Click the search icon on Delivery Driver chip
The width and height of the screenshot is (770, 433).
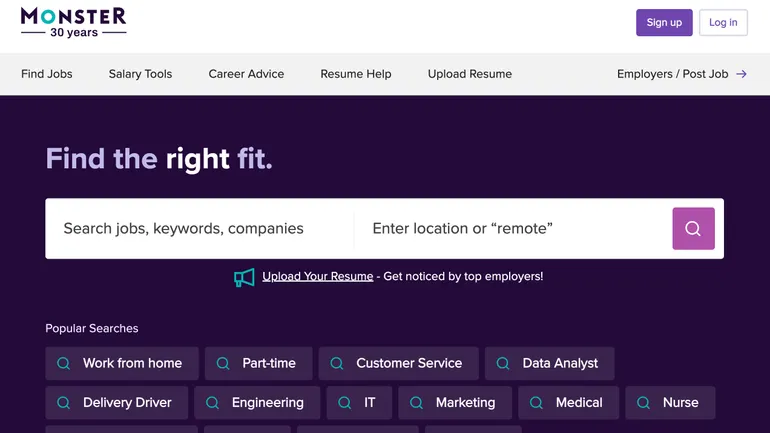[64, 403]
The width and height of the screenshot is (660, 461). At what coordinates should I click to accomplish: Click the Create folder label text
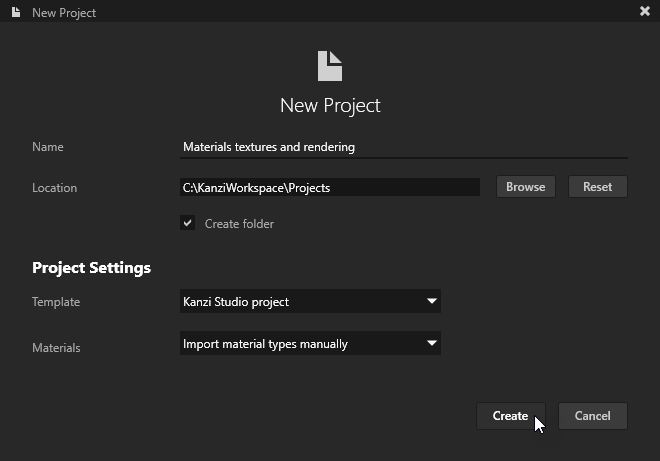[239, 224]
::::::::
Exercise brief:
Recast the rows above as a two-column CSV with the headers instruction and coordinates. Each row becomes one line, with its text and its answer each in a single quoted field, line breaks replaced by spaces and the pictures left out.

Answer to the task:
instruction,coordinates
"Click the search icon on Delivery Driver chip The width and height of the screenshot is (770, 433).","[64, 403]"
"The width and height of the screenshot is (660, 461). At what coordinates should I click to accomplish: Click the Create folder label text","[239, 224]"